* [Listed records]
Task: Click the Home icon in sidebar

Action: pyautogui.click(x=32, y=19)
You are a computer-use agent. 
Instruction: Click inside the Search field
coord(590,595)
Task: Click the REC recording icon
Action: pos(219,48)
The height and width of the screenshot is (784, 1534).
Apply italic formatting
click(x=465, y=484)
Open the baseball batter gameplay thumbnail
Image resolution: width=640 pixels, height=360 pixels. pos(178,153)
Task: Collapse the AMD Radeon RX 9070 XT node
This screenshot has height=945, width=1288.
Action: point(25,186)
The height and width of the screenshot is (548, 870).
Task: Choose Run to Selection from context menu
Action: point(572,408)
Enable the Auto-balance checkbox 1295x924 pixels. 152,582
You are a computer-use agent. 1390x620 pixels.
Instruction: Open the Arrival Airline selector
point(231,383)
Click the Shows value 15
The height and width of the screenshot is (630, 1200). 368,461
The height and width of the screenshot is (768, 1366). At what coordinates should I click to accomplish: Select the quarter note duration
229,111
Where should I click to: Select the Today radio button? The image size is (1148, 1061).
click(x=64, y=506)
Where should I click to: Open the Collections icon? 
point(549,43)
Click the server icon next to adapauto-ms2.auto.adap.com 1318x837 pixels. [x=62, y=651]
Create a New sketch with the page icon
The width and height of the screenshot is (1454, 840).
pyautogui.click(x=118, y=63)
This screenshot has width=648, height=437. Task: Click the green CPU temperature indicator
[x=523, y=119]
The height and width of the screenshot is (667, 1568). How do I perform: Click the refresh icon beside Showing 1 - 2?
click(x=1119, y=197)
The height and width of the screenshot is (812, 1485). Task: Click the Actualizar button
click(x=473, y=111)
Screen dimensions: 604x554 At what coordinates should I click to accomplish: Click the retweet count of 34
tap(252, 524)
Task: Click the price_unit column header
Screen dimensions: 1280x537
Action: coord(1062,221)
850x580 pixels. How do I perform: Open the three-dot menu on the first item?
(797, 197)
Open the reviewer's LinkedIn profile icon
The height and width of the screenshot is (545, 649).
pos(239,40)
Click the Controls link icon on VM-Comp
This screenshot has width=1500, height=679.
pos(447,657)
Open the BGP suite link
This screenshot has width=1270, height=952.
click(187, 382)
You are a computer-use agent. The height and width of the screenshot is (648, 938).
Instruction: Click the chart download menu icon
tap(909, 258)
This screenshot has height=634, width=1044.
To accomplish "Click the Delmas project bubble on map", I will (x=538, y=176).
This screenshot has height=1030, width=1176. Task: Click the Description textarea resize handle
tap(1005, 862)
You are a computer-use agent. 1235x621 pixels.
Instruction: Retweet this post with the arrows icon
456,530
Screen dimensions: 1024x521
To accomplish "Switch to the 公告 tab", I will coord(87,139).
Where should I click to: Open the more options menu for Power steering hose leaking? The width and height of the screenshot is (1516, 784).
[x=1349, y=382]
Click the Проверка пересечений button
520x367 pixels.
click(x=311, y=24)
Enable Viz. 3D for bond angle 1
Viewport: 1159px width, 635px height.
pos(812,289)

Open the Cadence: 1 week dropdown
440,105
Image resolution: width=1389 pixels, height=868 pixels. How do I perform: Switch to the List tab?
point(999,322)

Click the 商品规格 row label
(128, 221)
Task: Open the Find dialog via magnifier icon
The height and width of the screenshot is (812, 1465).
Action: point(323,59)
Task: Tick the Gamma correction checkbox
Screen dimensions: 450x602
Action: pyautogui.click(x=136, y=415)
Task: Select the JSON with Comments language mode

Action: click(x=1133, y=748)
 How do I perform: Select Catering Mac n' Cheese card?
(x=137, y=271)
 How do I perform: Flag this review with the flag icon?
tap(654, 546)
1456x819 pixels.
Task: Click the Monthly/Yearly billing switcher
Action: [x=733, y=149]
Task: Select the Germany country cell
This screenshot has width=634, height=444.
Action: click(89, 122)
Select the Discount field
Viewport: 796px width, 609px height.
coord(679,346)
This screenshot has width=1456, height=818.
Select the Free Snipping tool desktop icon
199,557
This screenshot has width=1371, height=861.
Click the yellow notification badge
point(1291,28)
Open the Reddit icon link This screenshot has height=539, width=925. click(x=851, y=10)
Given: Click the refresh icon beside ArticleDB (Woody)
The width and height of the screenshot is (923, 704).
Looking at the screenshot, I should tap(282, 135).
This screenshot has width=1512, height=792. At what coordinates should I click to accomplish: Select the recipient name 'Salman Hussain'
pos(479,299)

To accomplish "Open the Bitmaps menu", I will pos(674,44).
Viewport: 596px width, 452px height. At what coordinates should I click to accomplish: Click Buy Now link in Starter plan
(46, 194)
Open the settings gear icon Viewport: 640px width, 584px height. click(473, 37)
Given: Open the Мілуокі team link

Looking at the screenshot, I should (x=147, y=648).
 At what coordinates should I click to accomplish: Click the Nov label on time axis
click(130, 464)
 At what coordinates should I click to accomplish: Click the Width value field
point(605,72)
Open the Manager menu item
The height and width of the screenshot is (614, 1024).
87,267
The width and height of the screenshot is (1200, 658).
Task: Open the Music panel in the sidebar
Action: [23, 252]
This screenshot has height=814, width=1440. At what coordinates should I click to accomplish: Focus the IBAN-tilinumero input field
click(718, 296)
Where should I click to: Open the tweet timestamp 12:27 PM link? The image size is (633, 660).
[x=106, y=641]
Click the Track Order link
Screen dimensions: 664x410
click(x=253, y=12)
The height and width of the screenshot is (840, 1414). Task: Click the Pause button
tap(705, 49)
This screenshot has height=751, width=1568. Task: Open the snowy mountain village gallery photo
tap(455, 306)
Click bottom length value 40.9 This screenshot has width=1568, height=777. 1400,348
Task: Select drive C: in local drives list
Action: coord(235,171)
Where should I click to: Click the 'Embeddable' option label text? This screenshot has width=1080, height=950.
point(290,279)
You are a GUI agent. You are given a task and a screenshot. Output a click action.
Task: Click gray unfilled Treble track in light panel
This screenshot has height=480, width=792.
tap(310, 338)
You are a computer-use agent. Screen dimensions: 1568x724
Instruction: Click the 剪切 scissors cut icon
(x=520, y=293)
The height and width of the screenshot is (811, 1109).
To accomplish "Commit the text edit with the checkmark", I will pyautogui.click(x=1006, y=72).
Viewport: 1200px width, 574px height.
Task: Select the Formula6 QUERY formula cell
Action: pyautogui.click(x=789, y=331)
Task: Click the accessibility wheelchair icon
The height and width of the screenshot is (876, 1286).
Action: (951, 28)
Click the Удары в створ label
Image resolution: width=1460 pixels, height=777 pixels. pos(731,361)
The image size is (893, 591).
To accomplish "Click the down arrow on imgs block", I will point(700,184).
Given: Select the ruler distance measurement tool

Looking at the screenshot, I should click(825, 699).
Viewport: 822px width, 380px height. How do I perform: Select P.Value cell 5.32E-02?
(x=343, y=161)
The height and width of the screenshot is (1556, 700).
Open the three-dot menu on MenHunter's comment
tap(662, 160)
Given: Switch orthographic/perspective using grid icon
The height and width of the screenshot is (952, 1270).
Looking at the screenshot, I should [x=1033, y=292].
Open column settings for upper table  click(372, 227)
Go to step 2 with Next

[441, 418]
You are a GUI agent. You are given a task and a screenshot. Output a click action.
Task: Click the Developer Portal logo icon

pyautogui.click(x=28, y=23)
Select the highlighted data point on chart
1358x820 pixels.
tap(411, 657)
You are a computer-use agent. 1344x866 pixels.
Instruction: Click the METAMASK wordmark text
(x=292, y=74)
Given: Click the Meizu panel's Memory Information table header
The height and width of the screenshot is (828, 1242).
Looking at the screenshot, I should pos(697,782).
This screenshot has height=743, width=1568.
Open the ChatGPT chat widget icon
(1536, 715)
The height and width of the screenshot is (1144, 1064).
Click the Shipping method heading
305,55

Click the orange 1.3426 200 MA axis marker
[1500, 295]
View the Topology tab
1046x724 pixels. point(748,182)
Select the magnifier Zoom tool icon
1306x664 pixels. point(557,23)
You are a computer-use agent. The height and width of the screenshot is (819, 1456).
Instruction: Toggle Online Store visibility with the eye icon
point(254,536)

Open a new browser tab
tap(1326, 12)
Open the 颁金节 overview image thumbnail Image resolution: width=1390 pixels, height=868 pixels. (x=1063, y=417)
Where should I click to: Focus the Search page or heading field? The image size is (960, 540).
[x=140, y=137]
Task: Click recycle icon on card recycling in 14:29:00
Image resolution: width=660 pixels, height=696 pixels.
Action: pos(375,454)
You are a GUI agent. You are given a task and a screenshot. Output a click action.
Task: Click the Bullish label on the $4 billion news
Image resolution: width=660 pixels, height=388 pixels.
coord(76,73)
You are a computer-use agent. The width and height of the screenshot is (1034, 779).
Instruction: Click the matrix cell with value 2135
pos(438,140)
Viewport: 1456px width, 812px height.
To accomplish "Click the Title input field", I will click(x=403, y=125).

* [Work to complete] Lay out the stretch of the records above, from the line that contains "Viewport: 822px width, 380px" through the line that contains "[x=140, y=137]", as a JSON list of strings with one string for each line and blank lines left out.

* [Exercise result]
[
  "Viewport: 822px width, 380px height. How do I perform: Select P.Value cell 5.32E-02?",
  "(x=343, y=161)",
  "The height and width of the screenshot is (1556, 700).",
  "Open the three-dot menu on MenHunter's comment",
  "tap(662, 160)",
  "Given: Switch orthographic/perspective using grid icon",
  "The height and width of the screenshot is (952, 1270).",
  "Looking at the screenshot, I should [x=1033, y=292].",
  "Open column settings for upper table  click(372, 227)",
  "Go to step 2 with Next",
  "[441, 418]",
  "You are a GUI agent. You are given a task and a screenshot. Output a click action.",
  "Task: Click the Developer Portal logo icon",
  "pyautogui.click(x=28, y=23)",
  "Select the highlighted data point on chart",
  "1358x820 pixels.",
  "tap(411, 657)",
  "You are a computer-use agent. 1344x866 pixels.",
  "Instruction: Click the METAMASK wordmark text",
  "(x=292, y=74)",
  "Given: Click the Meizu panel's Memory Information table header",
  "The height and width of the screenshot is (828, 1242).",
  "Looking at the screenshot, I should pos(697,782).",
  "This screenshot has height=743, width=1568.",
  "Open the ChatGPT chat widget icon",
  "(1536, 715)",
  "The height and width of the screenshot is (1144, 1064).",
  "Click the Shipping method heading",
  "305,55",
  "Click the orange 1.3426 200 MA axis marker",
  "[1500, 295]",
  "View the Topology tab",
  "1046x724 pixels. point(748,182)",
  "Select the magnifier Zoom tool icon",
  "1306x664 pixels. point(557,23)",
  "You are a computer-use agent. The height and width of the screenshot is (819, 1456).",
  "Instruction: Toggle Online Store visibility with the eye icon",
  "point(254,536)",
  "Open a new browser tab",
  "tap(1326, 12)",
  "Open the 颁金节 overview image thumbnail Image resolution: width=1390 pixels, height=868 pixels. (x=1063, y=417)",
  "Where should I click to: Focus the Search page or heading field? The image size is (960, 540).",
  "[x=140, y=137]"
]